**Условие задания**
Назовите количество строк ниже, в которых встречается слово «browser». В ответе укажите только число.

**Данные для задания**
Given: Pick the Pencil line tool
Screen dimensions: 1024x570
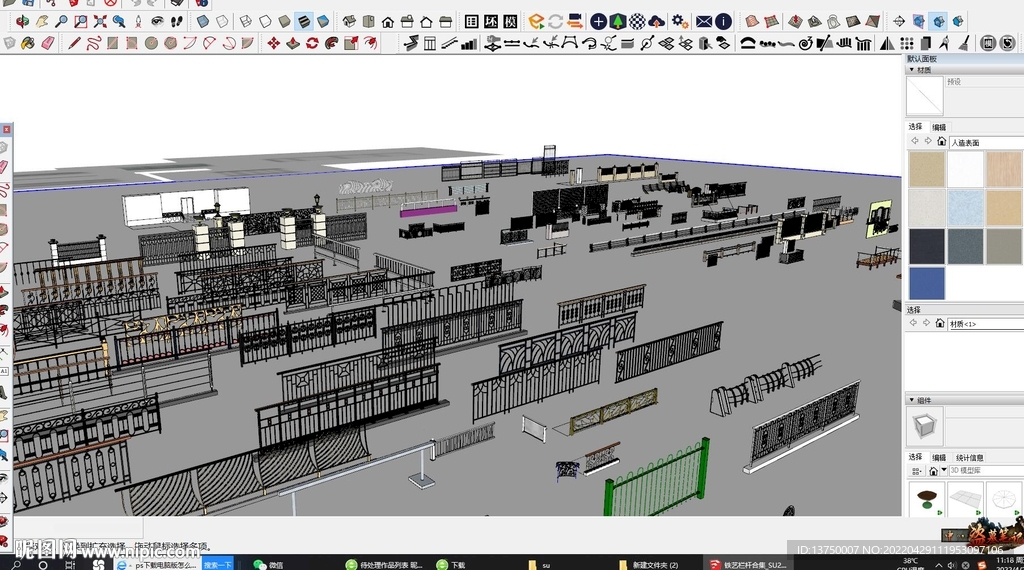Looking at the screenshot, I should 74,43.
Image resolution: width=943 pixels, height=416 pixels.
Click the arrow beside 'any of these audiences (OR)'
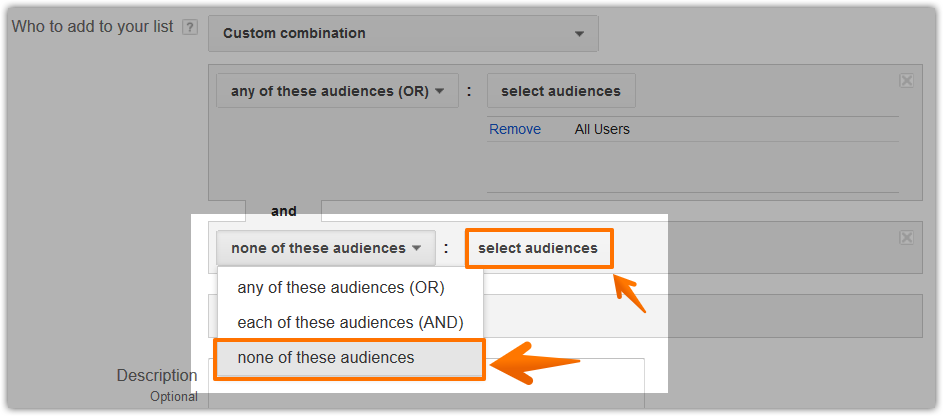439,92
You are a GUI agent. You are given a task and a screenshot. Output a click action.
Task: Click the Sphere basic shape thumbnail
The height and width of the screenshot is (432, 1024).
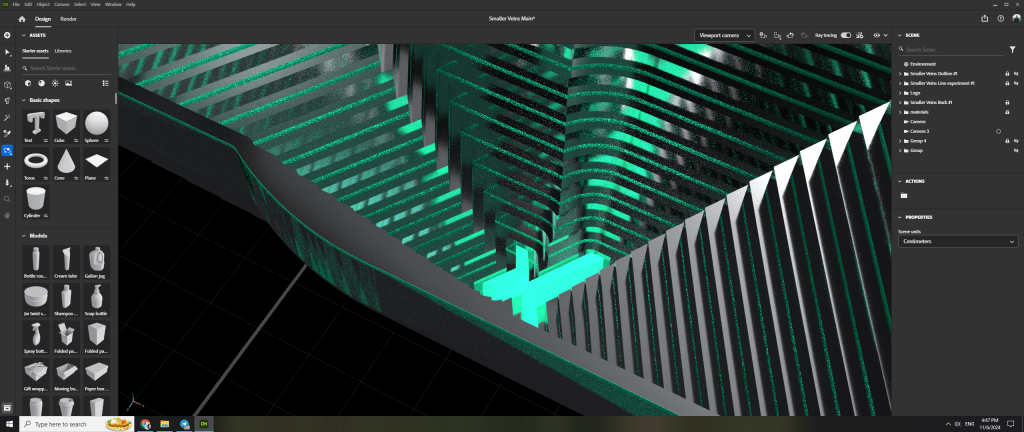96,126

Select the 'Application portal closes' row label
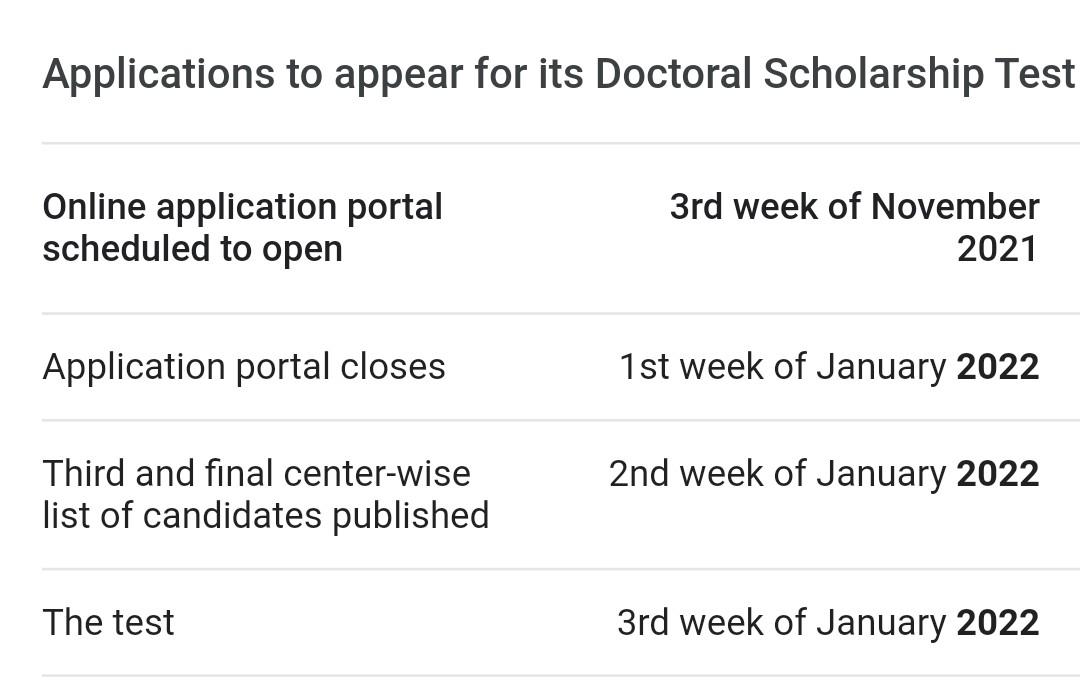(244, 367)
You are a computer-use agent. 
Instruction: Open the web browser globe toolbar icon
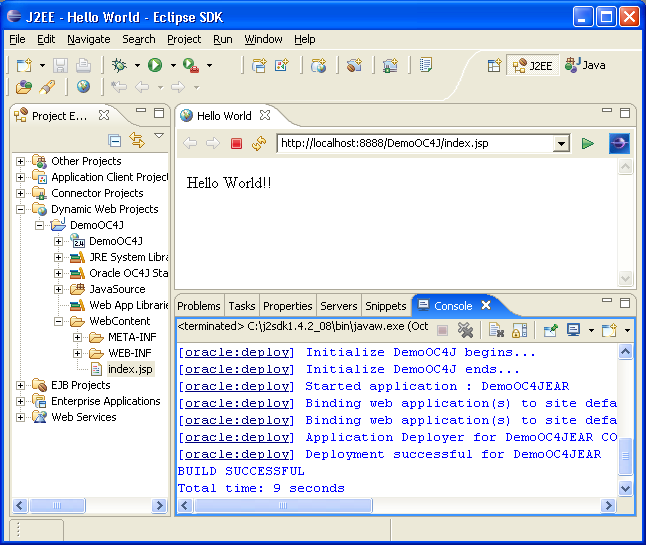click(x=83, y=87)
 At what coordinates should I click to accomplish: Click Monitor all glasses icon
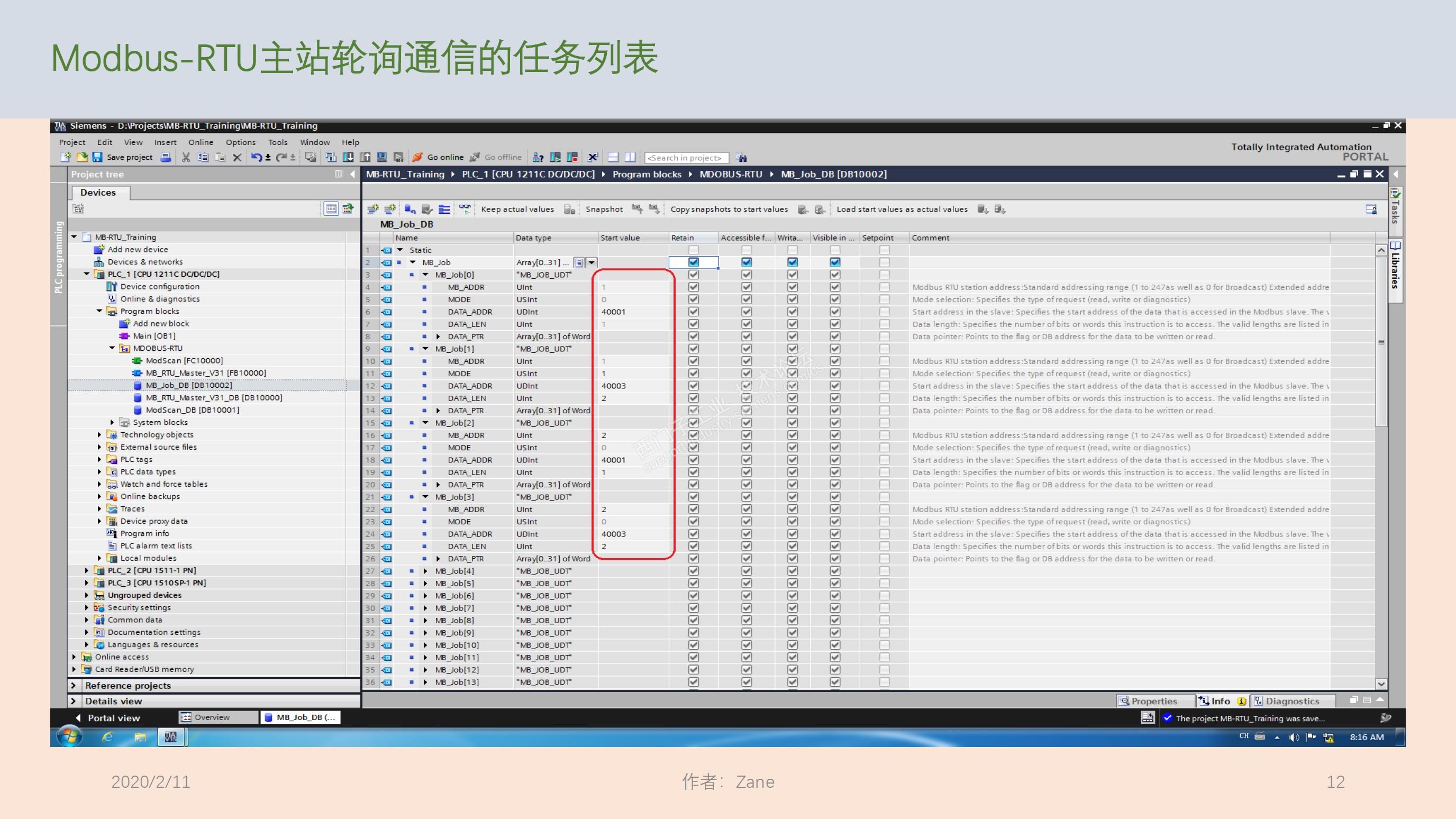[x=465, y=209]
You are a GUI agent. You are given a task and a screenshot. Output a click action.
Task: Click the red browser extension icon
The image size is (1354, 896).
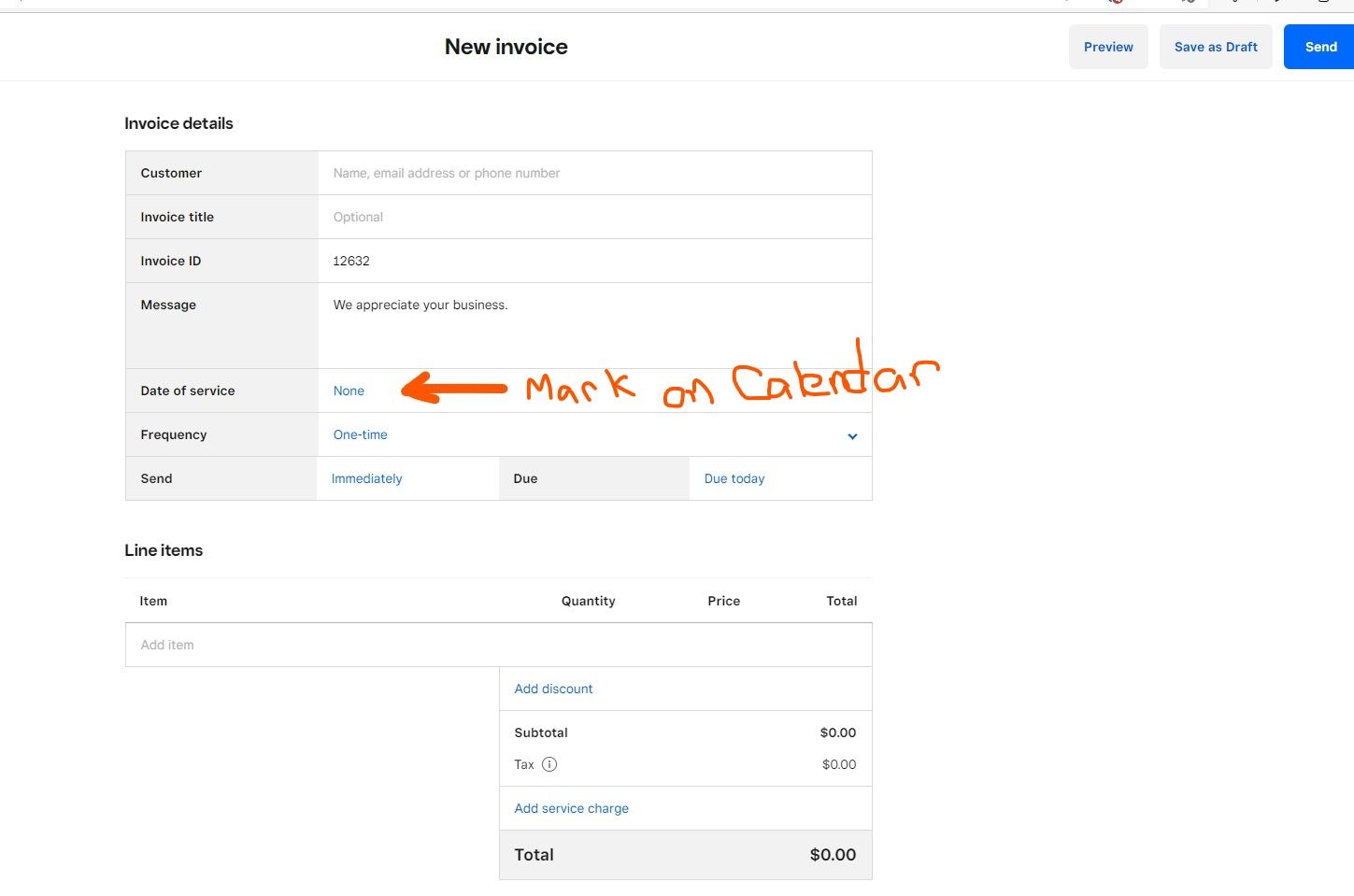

**Письменный ответ**
2